Tuesday, February 13, 2018

Wall St. advances; investors lock on inflation data

On the eighth trading day after the big correction started we’re finally seeing some semi-normal pre-correction activity with the Dow up a modest 39 points and the intraday swings in the 300 point range.  Today may have just been a day for taking a breath as the market awaits tomorrow’s consumer price and retail sales reports, considered to be litmus tests for the short-term.  But calm is once again in the air reflected by the VIX at 25.3, already at just half of the reading from last week.  Of the S&P companies, 70 percent have now reported in with almost 80 percent topping forecasts.  Volume too is back to normal levels with 6.4 billion shares traded, another indication that the panic selling may be over. 

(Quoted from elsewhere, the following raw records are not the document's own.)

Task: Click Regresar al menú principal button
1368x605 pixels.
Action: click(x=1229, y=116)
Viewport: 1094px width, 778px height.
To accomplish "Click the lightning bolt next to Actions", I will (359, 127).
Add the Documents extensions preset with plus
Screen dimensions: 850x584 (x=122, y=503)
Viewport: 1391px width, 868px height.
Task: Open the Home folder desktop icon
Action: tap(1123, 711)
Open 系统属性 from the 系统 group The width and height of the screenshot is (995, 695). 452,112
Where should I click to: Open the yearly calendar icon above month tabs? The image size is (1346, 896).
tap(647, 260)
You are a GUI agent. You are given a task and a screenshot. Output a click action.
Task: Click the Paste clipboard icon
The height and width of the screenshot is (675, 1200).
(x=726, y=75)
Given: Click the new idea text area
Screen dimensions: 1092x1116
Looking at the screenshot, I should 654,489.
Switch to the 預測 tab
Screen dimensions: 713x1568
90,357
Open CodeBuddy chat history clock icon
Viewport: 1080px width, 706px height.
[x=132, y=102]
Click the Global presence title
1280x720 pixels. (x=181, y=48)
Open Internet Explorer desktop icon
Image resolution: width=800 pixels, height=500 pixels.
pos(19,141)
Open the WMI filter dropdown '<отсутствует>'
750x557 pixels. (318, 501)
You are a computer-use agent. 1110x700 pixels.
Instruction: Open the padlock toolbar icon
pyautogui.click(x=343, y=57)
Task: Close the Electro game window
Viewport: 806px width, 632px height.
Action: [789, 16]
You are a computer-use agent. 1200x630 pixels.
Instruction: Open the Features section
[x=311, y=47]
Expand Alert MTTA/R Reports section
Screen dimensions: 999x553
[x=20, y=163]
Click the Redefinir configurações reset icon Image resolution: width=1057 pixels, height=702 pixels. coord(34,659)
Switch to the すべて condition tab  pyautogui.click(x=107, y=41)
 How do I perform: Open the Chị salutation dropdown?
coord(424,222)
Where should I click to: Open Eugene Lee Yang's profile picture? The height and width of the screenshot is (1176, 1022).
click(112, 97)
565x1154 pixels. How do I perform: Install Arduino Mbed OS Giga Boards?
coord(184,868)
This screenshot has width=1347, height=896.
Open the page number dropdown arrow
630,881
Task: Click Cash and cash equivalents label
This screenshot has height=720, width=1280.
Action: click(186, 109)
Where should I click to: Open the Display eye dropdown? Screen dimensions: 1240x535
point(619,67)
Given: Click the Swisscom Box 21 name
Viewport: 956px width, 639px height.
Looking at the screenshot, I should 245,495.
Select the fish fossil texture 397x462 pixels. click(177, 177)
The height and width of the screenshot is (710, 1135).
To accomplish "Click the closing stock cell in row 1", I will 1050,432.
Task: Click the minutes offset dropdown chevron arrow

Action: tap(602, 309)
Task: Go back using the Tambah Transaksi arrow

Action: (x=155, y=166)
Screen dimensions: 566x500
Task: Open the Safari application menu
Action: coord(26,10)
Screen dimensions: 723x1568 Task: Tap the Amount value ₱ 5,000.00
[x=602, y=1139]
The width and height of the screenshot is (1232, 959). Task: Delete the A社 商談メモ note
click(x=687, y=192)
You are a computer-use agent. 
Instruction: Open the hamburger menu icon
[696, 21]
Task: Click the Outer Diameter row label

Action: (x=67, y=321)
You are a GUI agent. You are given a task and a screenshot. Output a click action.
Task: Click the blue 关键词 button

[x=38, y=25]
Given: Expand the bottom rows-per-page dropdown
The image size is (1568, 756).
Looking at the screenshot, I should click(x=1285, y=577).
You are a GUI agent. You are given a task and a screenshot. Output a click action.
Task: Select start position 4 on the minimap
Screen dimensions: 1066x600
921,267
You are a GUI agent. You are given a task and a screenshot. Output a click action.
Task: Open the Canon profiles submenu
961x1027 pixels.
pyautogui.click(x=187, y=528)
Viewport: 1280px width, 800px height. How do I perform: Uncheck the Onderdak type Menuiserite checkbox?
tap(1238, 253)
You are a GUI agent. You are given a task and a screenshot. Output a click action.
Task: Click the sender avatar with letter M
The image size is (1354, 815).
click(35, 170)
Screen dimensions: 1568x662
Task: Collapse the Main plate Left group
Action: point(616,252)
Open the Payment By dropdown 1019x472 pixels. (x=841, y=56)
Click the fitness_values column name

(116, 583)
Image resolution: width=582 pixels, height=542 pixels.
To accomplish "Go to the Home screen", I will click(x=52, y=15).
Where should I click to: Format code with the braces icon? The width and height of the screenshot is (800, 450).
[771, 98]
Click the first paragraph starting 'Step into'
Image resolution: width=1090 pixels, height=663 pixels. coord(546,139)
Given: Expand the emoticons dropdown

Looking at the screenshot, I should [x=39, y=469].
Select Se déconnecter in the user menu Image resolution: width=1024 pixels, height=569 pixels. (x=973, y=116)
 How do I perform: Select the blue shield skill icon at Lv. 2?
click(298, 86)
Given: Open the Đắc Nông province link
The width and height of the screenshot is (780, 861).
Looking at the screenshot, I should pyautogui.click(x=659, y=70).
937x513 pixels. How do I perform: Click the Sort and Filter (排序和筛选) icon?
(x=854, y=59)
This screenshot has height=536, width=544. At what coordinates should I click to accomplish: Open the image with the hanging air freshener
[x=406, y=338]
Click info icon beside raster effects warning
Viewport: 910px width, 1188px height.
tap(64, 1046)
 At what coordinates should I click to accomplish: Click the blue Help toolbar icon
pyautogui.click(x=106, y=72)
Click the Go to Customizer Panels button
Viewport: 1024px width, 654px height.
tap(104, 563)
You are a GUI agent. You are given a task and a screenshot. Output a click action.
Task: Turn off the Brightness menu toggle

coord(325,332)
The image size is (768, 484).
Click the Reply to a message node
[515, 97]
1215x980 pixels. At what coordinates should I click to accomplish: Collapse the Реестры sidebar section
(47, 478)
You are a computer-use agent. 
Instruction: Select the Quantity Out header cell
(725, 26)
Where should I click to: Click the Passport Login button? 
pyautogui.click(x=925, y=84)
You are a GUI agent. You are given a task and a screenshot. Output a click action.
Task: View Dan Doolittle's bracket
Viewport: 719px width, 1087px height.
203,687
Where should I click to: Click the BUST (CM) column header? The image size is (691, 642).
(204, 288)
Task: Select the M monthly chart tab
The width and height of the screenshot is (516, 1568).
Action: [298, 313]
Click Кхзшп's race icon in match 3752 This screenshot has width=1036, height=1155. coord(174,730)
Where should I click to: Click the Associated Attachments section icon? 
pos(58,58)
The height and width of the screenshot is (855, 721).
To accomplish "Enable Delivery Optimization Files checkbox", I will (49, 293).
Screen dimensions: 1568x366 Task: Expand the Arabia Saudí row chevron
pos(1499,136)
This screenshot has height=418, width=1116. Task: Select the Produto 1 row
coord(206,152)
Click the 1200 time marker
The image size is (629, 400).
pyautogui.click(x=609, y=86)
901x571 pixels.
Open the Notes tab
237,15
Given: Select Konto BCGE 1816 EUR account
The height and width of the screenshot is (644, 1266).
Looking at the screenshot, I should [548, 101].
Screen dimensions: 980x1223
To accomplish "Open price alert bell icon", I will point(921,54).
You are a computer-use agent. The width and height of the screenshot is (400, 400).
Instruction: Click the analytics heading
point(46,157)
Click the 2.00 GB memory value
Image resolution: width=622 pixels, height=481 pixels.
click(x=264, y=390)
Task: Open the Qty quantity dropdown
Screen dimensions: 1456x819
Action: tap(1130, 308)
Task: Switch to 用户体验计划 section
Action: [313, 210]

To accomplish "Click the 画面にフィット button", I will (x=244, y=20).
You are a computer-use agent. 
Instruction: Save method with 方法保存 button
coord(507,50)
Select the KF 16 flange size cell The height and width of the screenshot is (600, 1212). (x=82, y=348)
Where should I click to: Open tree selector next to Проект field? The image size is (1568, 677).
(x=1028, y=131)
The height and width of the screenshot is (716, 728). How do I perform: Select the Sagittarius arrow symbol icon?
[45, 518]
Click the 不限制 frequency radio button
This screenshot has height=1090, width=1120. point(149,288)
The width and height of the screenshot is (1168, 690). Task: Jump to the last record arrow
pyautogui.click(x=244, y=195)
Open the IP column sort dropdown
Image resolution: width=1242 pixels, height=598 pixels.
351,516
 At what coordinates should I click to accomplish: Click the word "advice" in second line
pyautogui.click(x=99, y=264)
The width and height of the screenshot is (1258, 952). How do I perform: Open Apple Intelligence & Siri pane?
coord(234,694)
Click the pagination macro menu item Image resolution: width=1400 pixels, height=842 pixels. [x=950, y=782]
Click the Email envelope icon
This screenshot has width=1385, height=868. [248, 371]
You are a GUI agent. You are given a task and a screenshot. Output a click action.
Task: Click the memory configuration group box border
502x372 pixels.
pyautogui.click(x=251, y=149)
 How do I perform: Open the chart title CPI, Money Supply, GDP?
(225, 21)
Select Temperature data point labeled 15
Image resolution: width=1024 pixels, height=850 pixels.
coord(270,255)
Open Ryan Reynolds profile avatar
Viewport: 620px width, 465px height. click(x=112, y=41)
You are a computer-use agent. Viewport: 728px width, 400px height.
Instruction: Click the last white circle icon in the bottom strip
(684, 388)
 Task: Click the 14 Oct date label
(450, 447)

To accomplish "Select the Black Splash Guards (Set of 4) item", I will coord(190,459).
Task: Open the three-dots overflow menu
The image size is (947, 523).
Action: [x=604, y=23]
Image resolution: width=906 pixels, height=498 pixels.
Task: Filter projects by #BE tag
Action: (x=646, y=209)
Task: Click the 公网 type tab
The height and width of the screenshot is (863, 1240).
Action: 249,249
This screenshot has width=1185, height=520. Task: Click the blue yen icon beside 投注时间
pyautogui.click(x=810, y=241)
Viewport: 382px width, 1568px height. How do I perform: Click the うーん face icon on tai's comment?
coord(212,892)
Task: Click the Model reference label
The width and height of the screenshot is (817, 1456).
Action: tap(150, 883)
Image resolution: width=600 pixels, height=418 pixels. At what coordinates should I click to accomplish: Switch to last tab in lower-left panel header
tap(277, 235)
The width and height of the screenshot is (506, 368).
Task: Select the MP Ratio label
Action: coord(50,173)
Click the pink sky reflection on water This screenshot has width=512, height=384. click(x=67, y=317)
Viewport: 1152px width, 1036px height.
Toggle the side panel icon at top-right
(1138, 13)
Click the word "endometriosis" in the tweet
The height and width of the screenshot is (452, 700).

tue  FEBRUARY 13, 2018 / 5:39 pM

Wall St. advances; investors lock on inflation data


DJ: 26,640.45  +39.18        NAS: 7,013.51  +31.55         S&P:  2,662.94  +6.94       2/13
(Reuters) - Wall Street climbed on Tuesday for a third straight session, buoyed by Amazon.com and Apple, while investors focused on inflation data on Wednesday that could upset the market’s fragile recovery - or clear the way for additional gains.
Amazon.com (AMZN.O) rose 2 percent while Apple (AAPL.O) added 1 percent, both helping the S&P 500 shake off a negative open to the session and climb 0.26 percent by the close.
Investors said data on U.S. consumer prices and retail sales due out on Wednesday will be key to where stocks move in the short term. Inflation and interest-rate fears sparked a stock market rout after U.S. jobs data was released on Feb. 2.  Rob Haworth, a senior investment strategist at U.S. Bank Wealth Management, said the market’s recovery from a negative start earlier in the session was a good sign, but that it remained too soon to predict the market’s return to stability.  “We think we’re going to be volatile for a few more trading days at least, as the market sorts out what’s really been going on,” Haworth said.
Among the biggest movers was sportswear retailer Under Armour (UAA.N), up more than 17.36 percent on strong quarterly sales, and AmerisourceBergen (ABC.N), up 9.30 percent after the Wall Street Journal reported Walgreens (WBA.O) was seeking to buy out the drug distributor.  Cleveland Fed President Loretta Mester, a voting member in the central bank’s rate-setting committee this year, said the recent stock market sell-off and jump in volatility will not damage the economy’s overall strong prospects. 

Following a slump into correction territory last week, the S&P 500 has recovered 3.2 percent in the past three session. It remains down 7.3 percent from a record high on Jan 26 and is currently priced at levels first reached in early December.
The Dow Jones Industrial Average .DJI rose 39.18 to end at 24,640.45 points, while the S&P 500 .SPX gained 6.94 points to close at 2,662.94.  The Nasdaq Composite .IXIC added 31.55 to 7,013.51. 

Nine of the 11 major S&P indexes rose, led by real estate .SPLRCR, up 0.54 percent.  Benchmark U.S. 10-year Treasury yields US10YT=RR dipped to 2.842 percent, shy of a four-year peak of 2.9020 percent hit on Monday.  The CBOE Volatility Index .VIX, a widely-followed measure of short-term stock volatility and seen as a contributing factor itself to the sell-off, was last at 25.3 points, half the 50-point mark it touched last week.  Following Wall Street’s recent swings, the S&P 500 is down 0.4 percent for the year. The tech-heavy Nasdaq is up 1.6 percent in 2018.
On a day of heavy trading in healthcare companies, Henry Schein (HSIC.O) and Patterson Companies (PDCO.O) fell 6.64 percent and 5.19 percent, respectively, after news of a U.S. Federal Trade Commission complaint against the dentalsupply firms.  Investors in those and other healthcare distributors are weighing the possible ramifications of the AmerisourceBergen deal and a report of Amazon’s (AMZN.O) push into the sector. 

Of the 70 percent of the S&P 500 companies that have reported earnings, nearly 78 percent of them topped profit expectations, according to Thomson Reuters data. That is above the 72 percent average beat-rate in the past four quarters.  Advancing issues outnumbered declining ones on the NYSE by a 1.31-to-1 ratio; on Nasdaq, a 1.48-to-1 ratio favored advancers.

About 6.4 billion shares changed hands in U.S. exchanges on Friday, below the 8.4 billion daily average over the last 20 sessions.